## PASSAGE
------------------------------------------------

Aggregation Pipeline

goodm provides a fluent builder for MongoDB aggregation pipelines. Chain stages together and execute against a collection.

Creating a Pipeline

pipe := goodm.NewPipeline(&User{})

The model parameter determines the collection. Pass options to override the database:

pipe := goodm.NewPipeline(&User{}, goodm.PipelineOptions{DB: otherDB})

Stages

Match

Filter documents (equivalent to find):

pipe.Match(bson.D{{Key: "age", Value: bson.D{{Key: "$gte", Value: 21}}}})

Group

Aggregate by grouping:

pipe.Group(bson.D{
    {Key: "_id", Value: "$role"},
    {Key: "count", Value: bson.D{{Key: "$sum", Value: 1}}},
    {Key: "avgAge", Value: bson.D{{Key: "$avg", Value: "$age"}}},
})

Sort

Order results:

pipe.Sort(bson.D{{Key: "count", Value: -1}}) // descending

Project

Reshape documents:

pipe.Project(bson.D{
    {Key: "email", Value: 1},
    {Key: "name", Value: 1},
    {Key: "_id", Value: 0},
})

Limit / Skip

Pagination:

pipe.Skip(20).Limit(10)

Unwind

Deconstruct an array field (auto-prefixed with $):

pipe.Unwind("tags")
// Produces: {$unwind: "$tags"}

Lookup

Left outer join:

pipe.Lookup("orders", "user_id", "_id", "user_orders")
// Joins the "orders" collection where orders.user_id == users._id
// Results stored in "user_orders" array

AddFields

Add computed fields:

pipe.AddFields(bson.D{
    {Key: "fullName", Value: bson.D{{Key: "$concat", Value: bson.A{"$first", " ", "$last"}}}},
})

------------------------------------------------

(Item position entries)

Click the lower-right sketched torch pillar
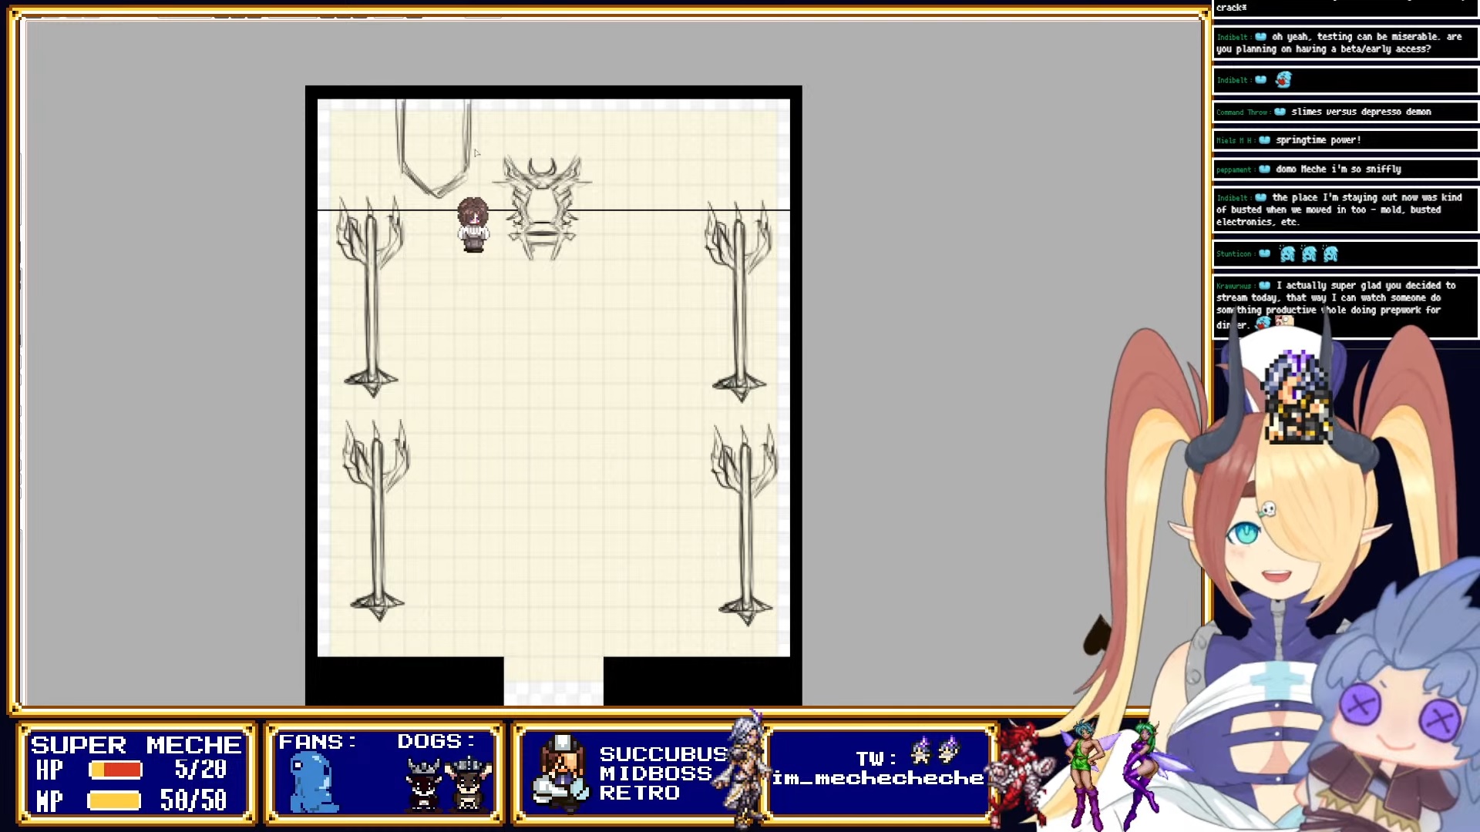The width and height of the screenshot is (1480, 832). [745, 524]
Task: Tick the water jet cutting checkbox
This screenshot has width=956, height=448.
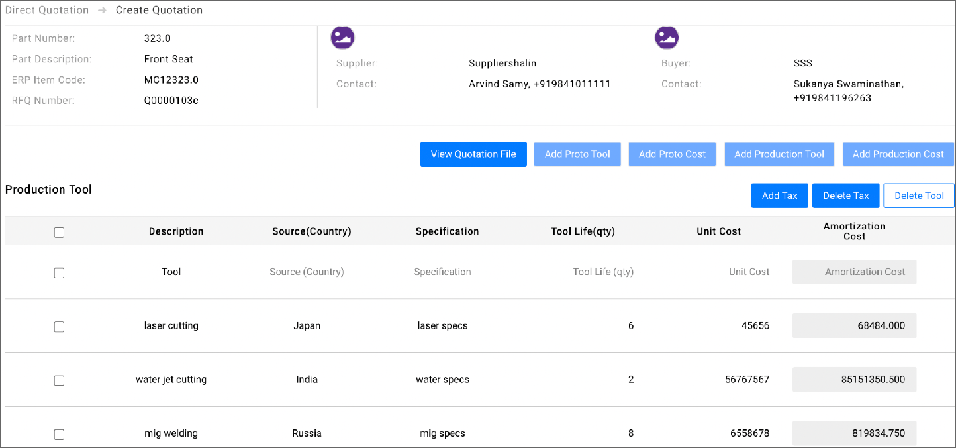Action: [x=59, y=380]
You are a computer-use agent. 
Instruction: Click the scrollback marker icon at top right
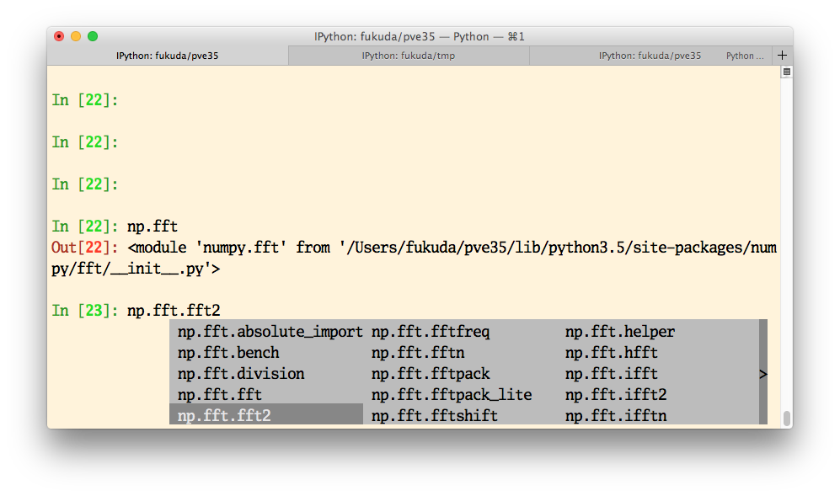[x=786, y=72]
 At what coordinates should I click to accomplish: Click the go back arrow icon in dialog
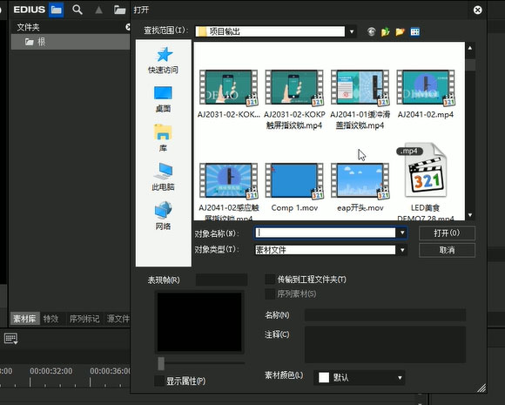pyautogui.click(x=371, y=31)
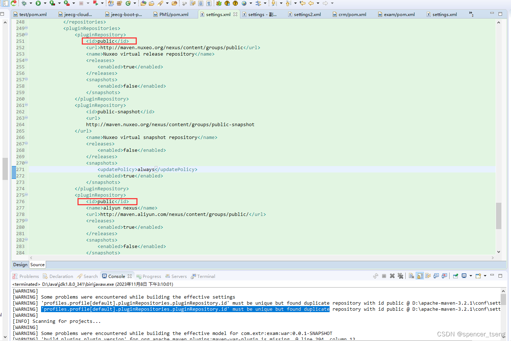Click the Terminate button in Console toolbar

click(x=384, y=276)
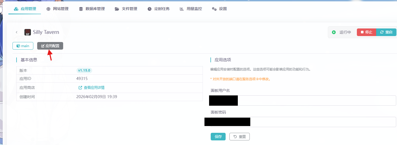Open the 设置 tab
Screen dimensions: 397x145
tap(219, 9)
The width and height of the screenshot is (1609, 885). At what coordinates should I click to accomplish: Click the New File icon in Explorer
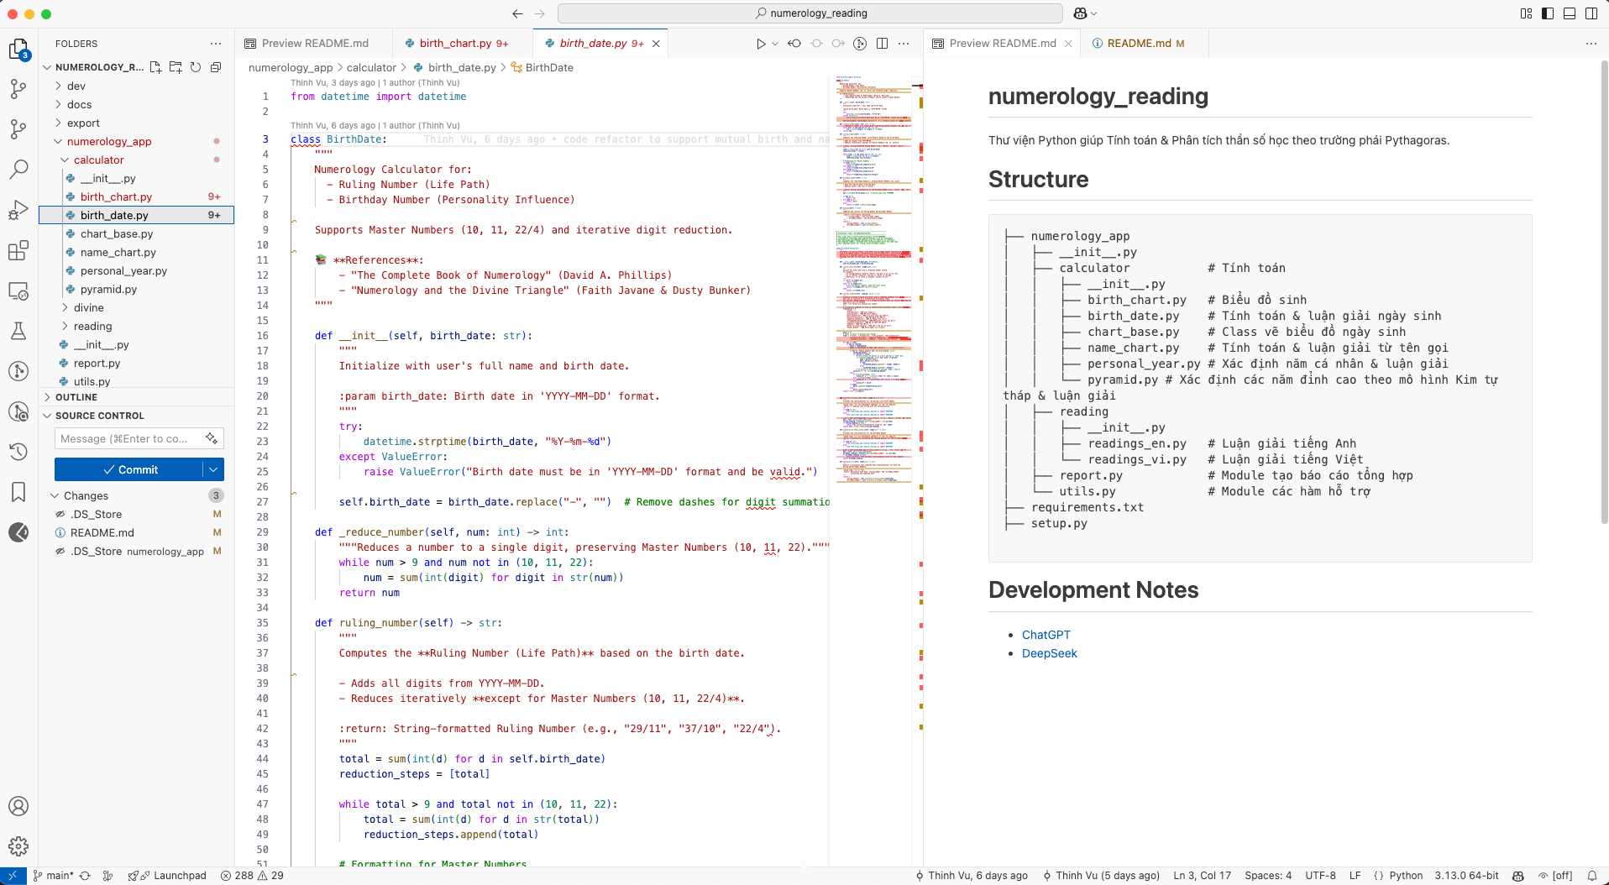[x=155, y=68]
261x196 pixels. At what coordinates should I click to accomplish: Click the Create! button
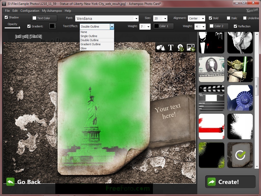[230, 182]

------------------------------------------------

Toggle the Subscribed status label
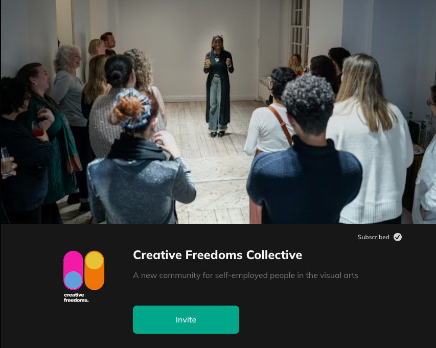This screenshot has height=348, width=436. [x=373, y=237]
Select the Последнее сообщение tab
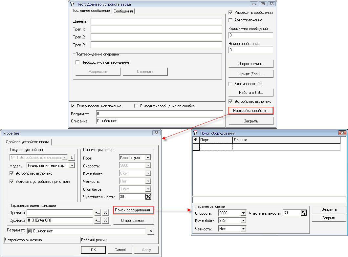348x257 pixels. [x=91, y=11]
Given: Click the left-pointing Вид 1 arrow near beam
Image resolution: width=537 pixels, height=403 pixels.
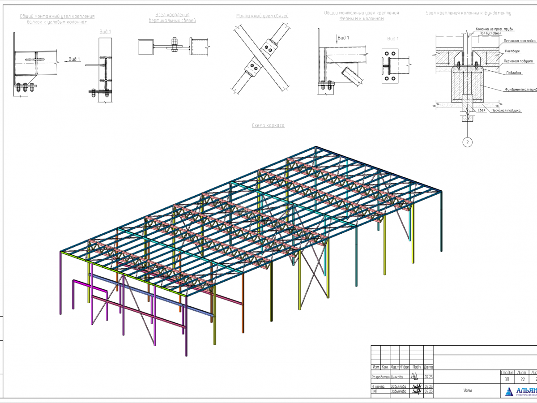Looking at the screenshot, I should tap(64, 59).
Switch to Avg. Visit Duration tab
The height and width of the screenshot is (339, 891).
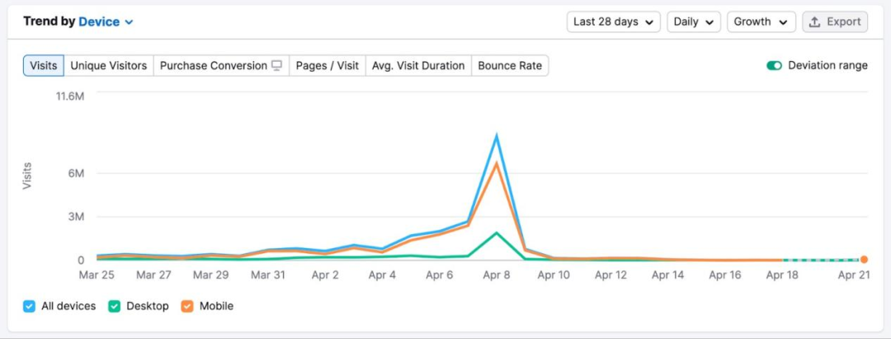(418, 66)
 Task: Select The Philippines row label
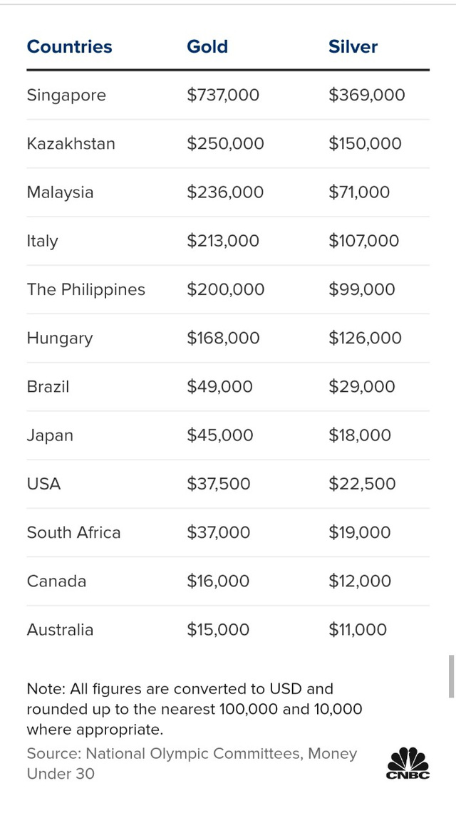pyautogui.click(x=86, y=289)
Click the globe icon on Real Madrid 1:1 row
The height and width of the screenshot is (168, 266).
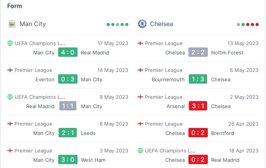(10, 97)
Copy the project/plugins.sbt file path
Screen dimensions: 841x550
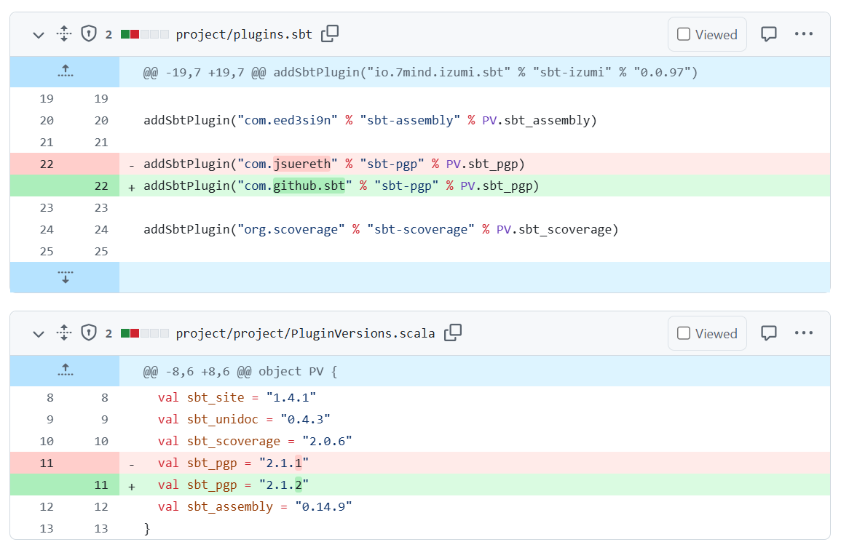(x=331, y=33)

------------------------------------------------

## TASK LIST
• A. According to the aggregation pipeline guide, what determines the collection a pipeline runs against?
• B. In the item position entries, echo the stretch from the line that contains "Click the globe icon on Real Madrid 1:1 row" through the line that contains "(x=331, y=33)". Leave the pictures out.

## ANSWERS TO THE EXERCISE
• A. The model parameter determines the collection.

• B.
Click the globe icon on Real Madrid 1:1 row
The height and width of the screenshot is (168, 266).
(10, 97)
Copy the project/plugins.sbt file path
Screen dimensions: 841x550
(x=331, y=33)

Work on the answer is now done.